<i>LDAX</i>
Muhammad Awais, Hassan Ghasemzadeh Mohammadi, Marco Platzner
Abstract
The majority of existing frameworks for automated synthesis of Approximate Circuits (AxCs) employ a search-based Design Space Exploration (DSE) approach. This includes an iterative process where approximate circuit instances are created and evaluated in terms of quality and performance metrics. The quality evaluation of each instance via either verification or testing results in extremely long computation times, imposing a practical limit on the number of nodes that can be explored in the design space. To overcome this problem, we exploit Random Forests (RFs) to develop extremely fast estimators to evaluate the quality and performance of AxC instances while avoiding time-consuming computations.
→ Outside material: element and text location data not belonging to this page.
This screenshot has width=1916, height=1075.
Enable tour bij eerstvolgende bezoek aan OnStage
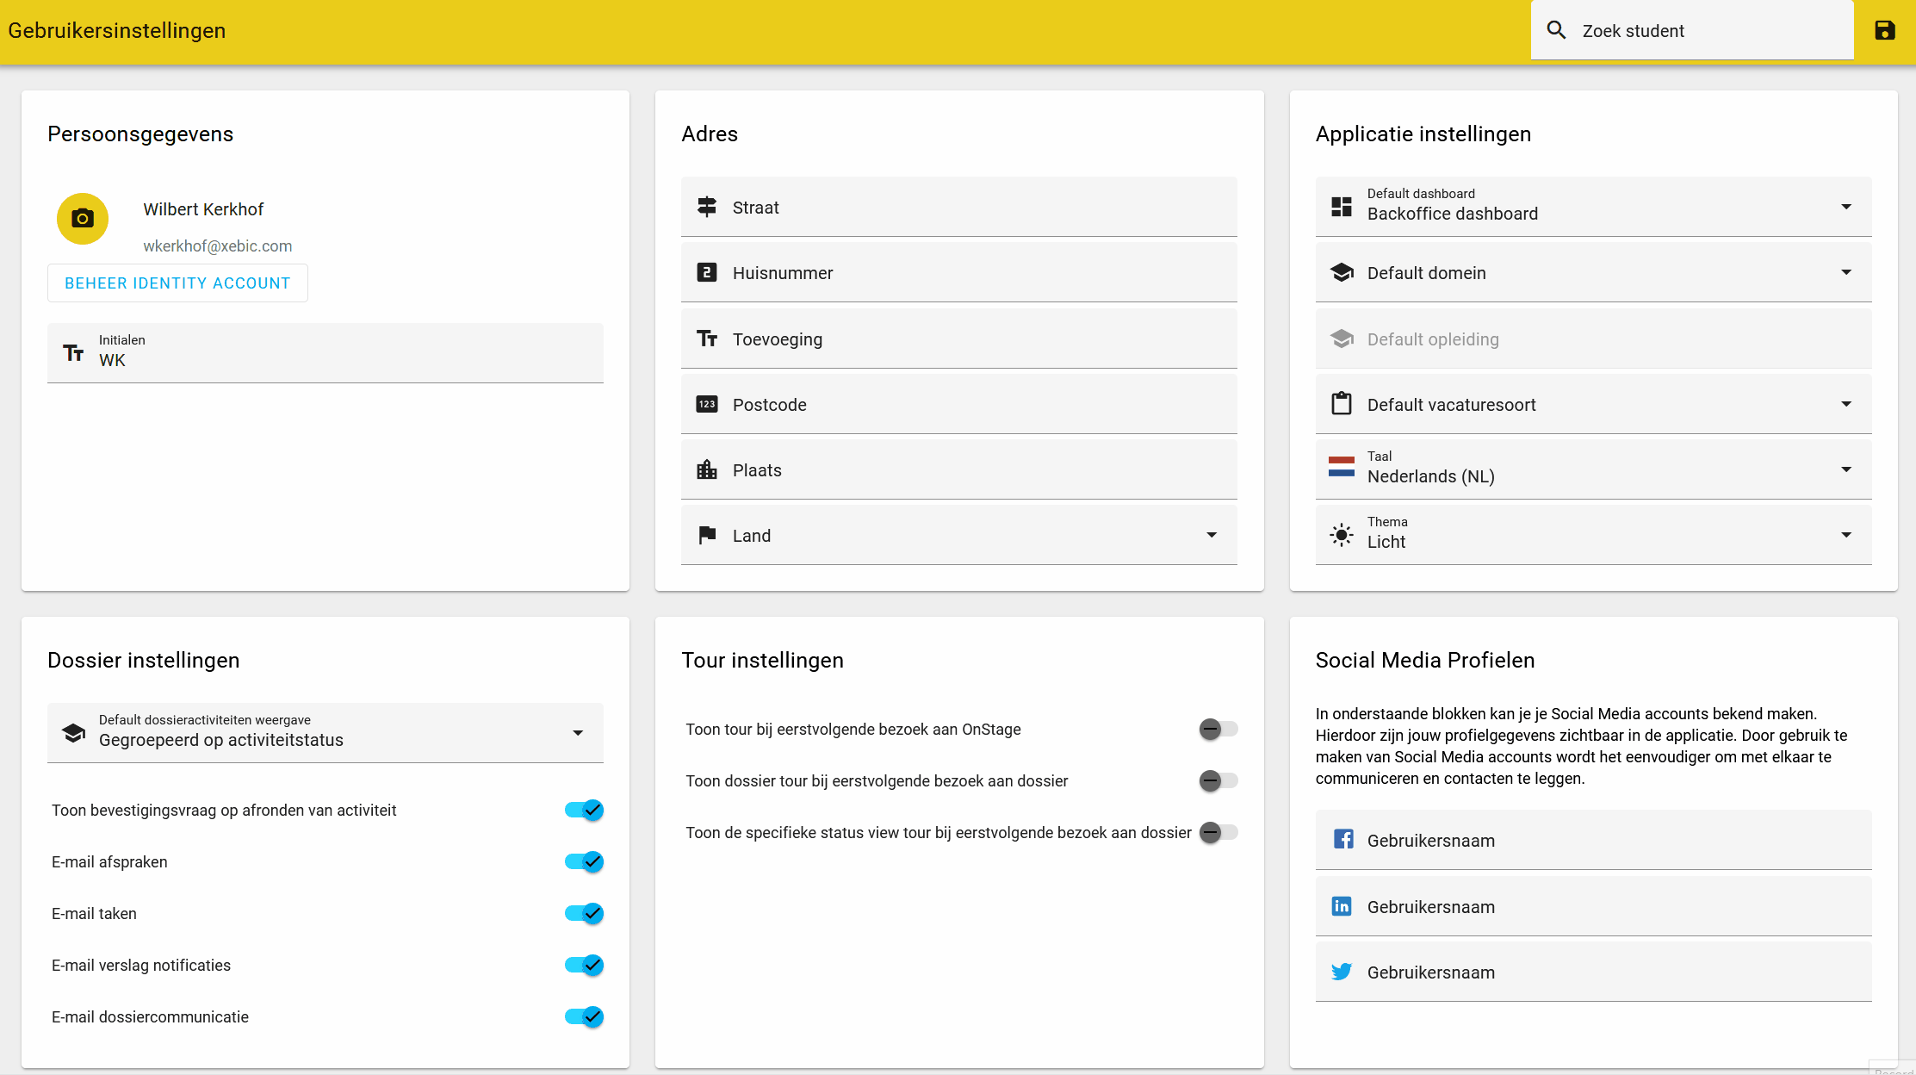pyautogui.click(x=1217, y=729)
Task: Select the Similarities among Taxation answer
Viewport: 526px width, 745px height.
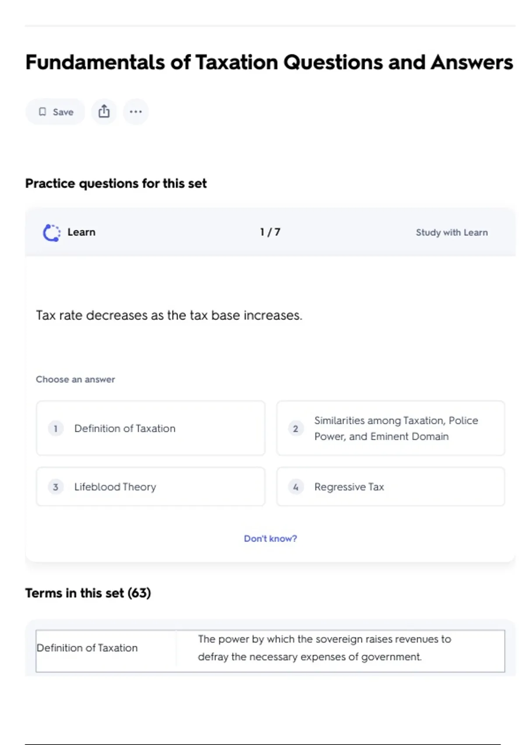Action: (x=390, y=428)
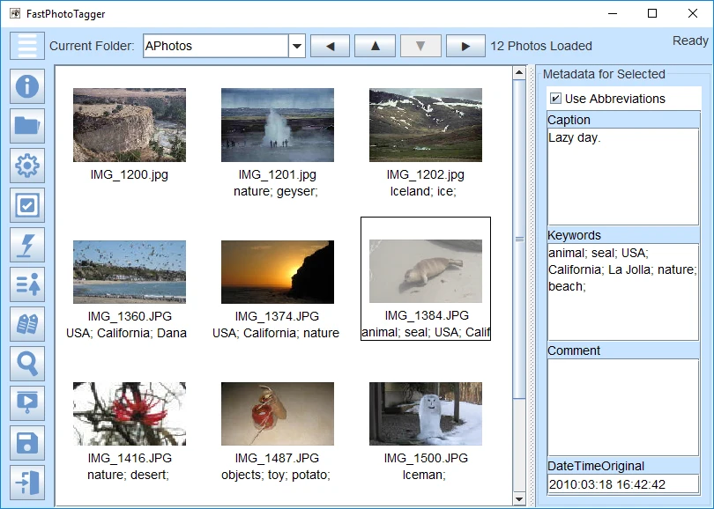Click the select-all checkbox icon in sidebar
This screenshot has width=714, height=509.
click(28, 205)
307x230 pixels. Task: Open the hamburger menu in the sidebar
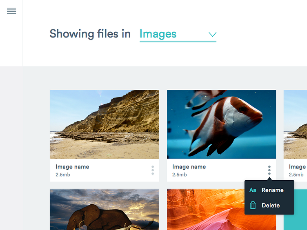pyautogui.click(x=11, y=11)
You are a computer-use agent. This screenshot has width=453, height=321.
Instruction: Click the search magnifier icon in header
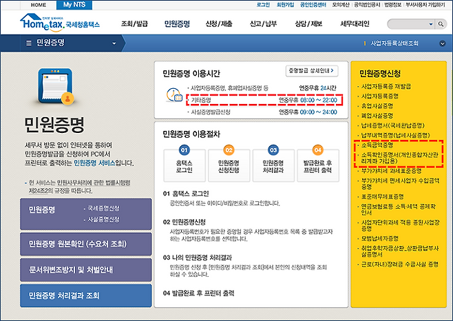coord(442,22)
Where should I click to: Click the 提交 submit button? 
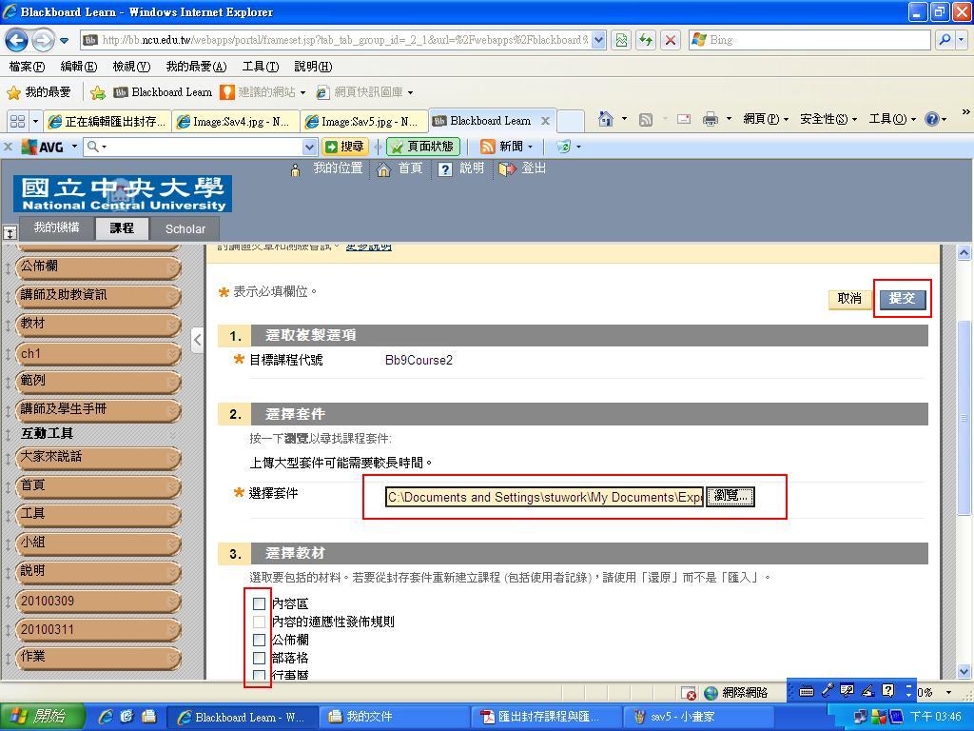[x=902, y=299]
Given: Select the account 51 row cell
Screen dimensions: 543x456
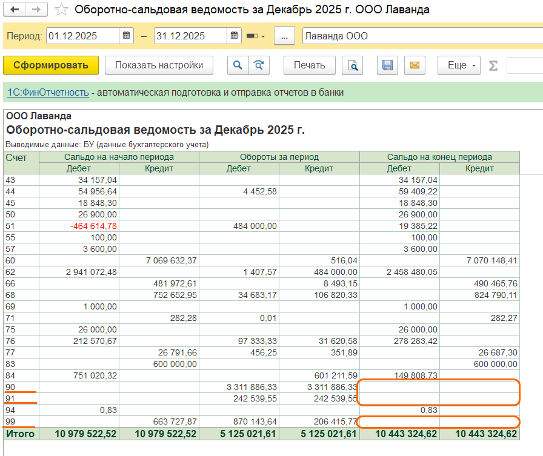Looking at the screenshot, I should [21, 226].
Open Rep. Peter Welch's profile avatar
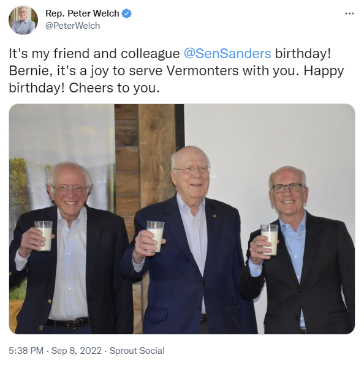The height and width of the screenshot is (366, 364). pyautogui.click(x=23, y=20)
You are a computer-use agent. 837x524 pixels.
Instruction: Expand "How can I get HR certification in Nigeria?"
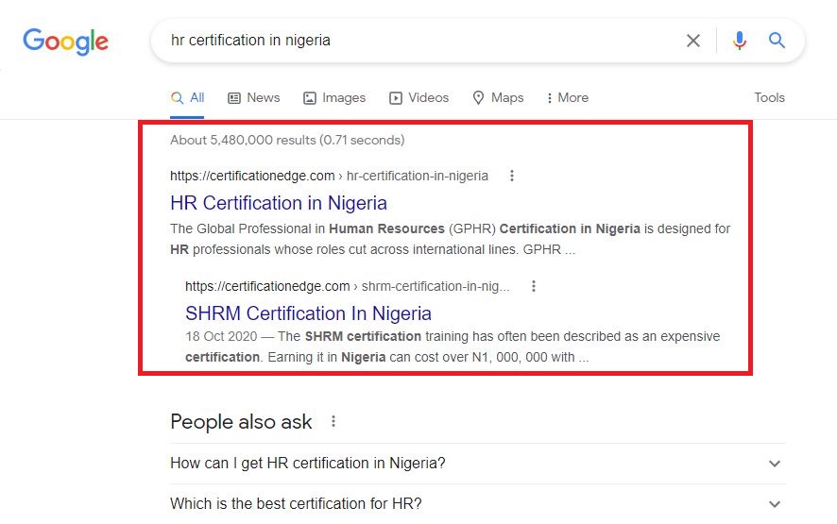478,464
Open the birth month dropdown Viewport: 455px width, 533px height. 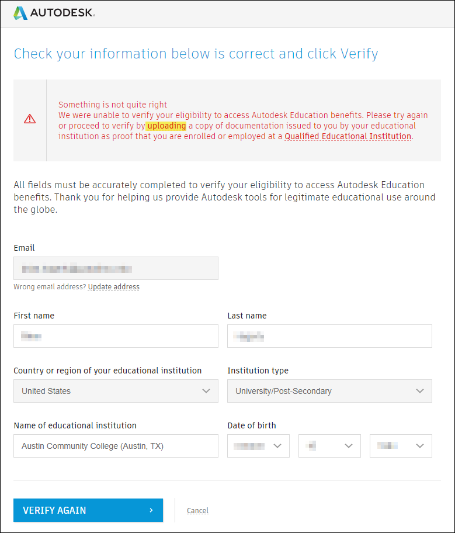pyautogui.click(x=258, y=446)
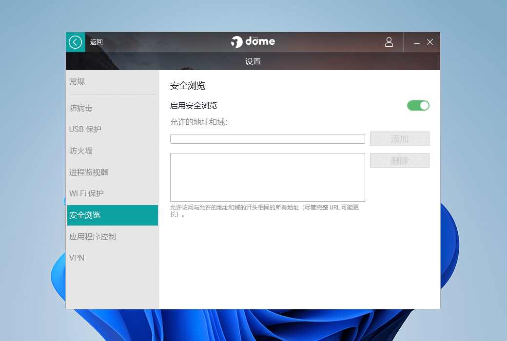Click the back arrow icon
This screenshot has width=507, height=341.
click(75, 42)
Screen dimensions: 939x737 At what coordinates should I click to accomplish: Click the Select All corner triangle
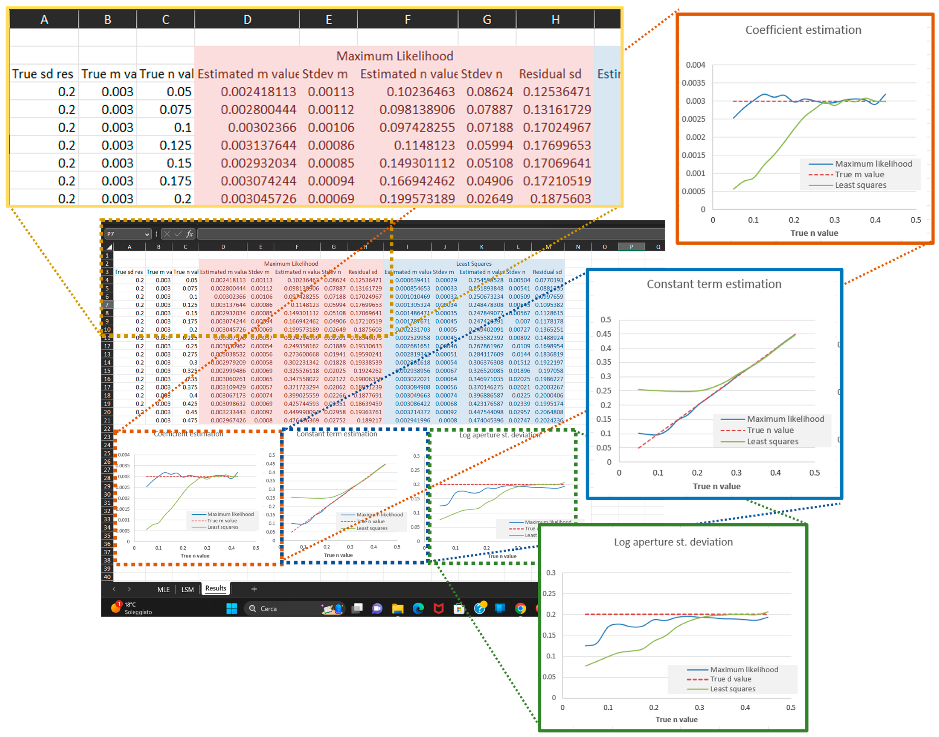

Utilizing these estimators we build LDAX, an efficient design space exploration framework that attempts to improve the runtime of the AxCs synthesis process. LDAX is based on the fact that, in an iterative search space exploration, a large number of validations can be skipped by leveraging a high-accuracy predictor. To efficiently explore the design space, which is usually represented by a tree and each node denotes an AxC, we propose a learning-based search technique that can quickly analyze a large set of nodes even very deep nodes in the tree. Our experimental results reveal that LDAX can achieve average speed-up of 41 × on a set of practical benchmarks from different application domains in comparison with the most competitive state-of-the-art framework.